According to the London Economy, not only are there emotional challenges that crop from fatherlessness, but there are also economic issues to a society where fathers are absent.
- Equality at home – a well-balanced home needs physical and emotional input of both partners where there is such an arrangement. The more partners can coordinate in how they raise their children, the more a home remains peaceful and productive.
- Role modelling – just like children need their mother, so do they need their father. There are specific inputs of knowledge, wisdom, and maybe even skills that it’s important for fathers to role model and pass on to the next generation. Beyond parental tasks, parental play is also vital. So whether it’s park play or even getting the best dinosaur toys to bring to life their imaginations – being truly present is vital.

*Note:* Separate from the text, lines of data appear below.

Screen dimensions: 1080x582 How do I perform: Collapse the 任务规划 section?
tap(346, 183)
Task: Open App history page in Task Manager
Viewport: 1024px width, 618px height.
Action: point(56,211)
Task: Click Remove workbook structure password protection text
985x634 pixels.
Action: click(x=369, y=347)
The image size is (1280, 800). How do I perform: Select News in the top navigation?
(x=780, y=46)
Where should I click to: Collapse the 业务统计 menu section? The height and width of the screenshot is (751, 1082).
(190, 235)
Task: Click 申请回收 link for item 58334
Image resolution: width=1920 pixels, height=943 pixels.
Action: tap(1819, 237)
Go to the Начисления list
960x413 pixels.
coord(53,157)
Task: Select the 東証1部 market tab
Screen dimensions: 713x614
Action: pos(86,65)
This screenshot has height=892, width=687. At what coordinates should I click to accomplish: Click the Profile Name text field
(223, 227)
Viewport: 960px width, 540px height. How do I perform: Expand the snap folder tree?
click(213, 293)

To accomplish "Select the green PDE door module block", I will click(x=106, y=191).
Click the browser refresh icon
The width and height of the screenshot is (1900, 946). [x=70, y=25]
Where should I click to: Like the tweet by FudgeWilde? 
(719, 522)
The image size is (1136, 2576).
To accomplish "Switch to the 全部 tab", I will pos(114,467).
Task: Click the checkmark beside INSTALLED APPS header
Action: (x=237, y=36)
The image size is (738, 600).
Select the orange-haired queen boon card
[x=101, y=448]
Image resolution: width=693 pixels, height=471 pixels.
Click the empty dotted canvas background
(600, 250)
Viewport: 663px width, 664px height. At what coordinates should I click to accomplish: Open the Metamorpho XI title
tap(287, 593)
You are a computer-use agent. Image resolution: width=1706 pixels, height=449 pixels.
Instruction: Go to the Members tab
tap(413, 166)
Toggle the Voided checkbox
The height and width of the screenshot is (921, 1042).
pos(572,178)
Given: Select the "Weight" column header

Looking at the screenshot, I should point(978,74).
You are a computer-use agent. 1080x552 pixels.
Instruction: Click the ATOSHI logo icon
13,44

However, it’s also true to say that these unprecedented times through covid-19 are nothing like what us flexible working advocates have imagined as the nirvana of flexible working. That’s because of two things.
Firstly, most fathers I hear from in the DaddiLife community are telling me the same thing – that they are feeling in a no win situation right now. In trying to balance the home educating needs of their children, while at the same time trying to address the shifting needs of their teams, only manages to create more guilt either way. Some people are working in environments that don’t suit them
Secondly, it’s important to recognize those in the working population that do actually function better with some time in a physical space are also not benefiting from the new stringent needs to stay at home. It all adds up to exacerbating an already growing mental health issue.
6 Ways to Achieving better Flexible Working
So how can you make your work flexible enough for you to be available in line with the above? Here’s 6 things to consider whether you’re considering more flexible working post Covid-19 or anytime after that:
- Talk to Your Current Employer: to make a statutory request you must have worked with the organization for at least 26 weeks before making a request, and in current UK law, you can only make one request per year. However that’s not to say that you can’t come to an arrangement outside of that by engaging directly with your employer. The first step is to make it clear that you want to perform at work, and why flexible working will provide that.
- Discuss it with Your Partner: It’s vital to discuss the plan with your partner. How will this impact the parenting schedule, what new ways of working (at work and home) will it both open and close? It’s important to be a team on this.
- Search for Flexible Jobs: There are increasingly lots of flexible job sites, and a lot of flexible jobs too in the form of job shares, freelancing, or part-time employment. That’s not to say you should leave your current employer, but it’s always good to know the wider options out there before completing your plan.
- Mark your ‘successes’: Sometimes the problem is not with where you work but with how you plan your working hours. If your employer allows you to have a flexible schedule as long as you work the minimum hours per day or week, you can plan your routine around your family so that you can maximize your input both at home and at work. It’s also important to note what extra successes this period of remote working may have created – a new plan? A new service? All of these are important markers of success.
- Consider your work ‘environment’: With flexible working, the most significant bit is being disciplined enough to meet deadlines. A home office may help in such a case. You will be able to have your privacy when working and still be within reach when needed at home. Have a think about any changes to your home that can make this better.
- Work to a Doable Schedule: Finally, having a schedule that works should mean one that considers time for rest as well. If your juggle between home and work is getting you too tired, then both areas will be affected. Make sure you have some time for yourself as well to breathe, relax and refuel.
Work is an important part of your life, but your presence as a father is as essential. Flexible working is possible, and it’s beneficial to both the family and the dad.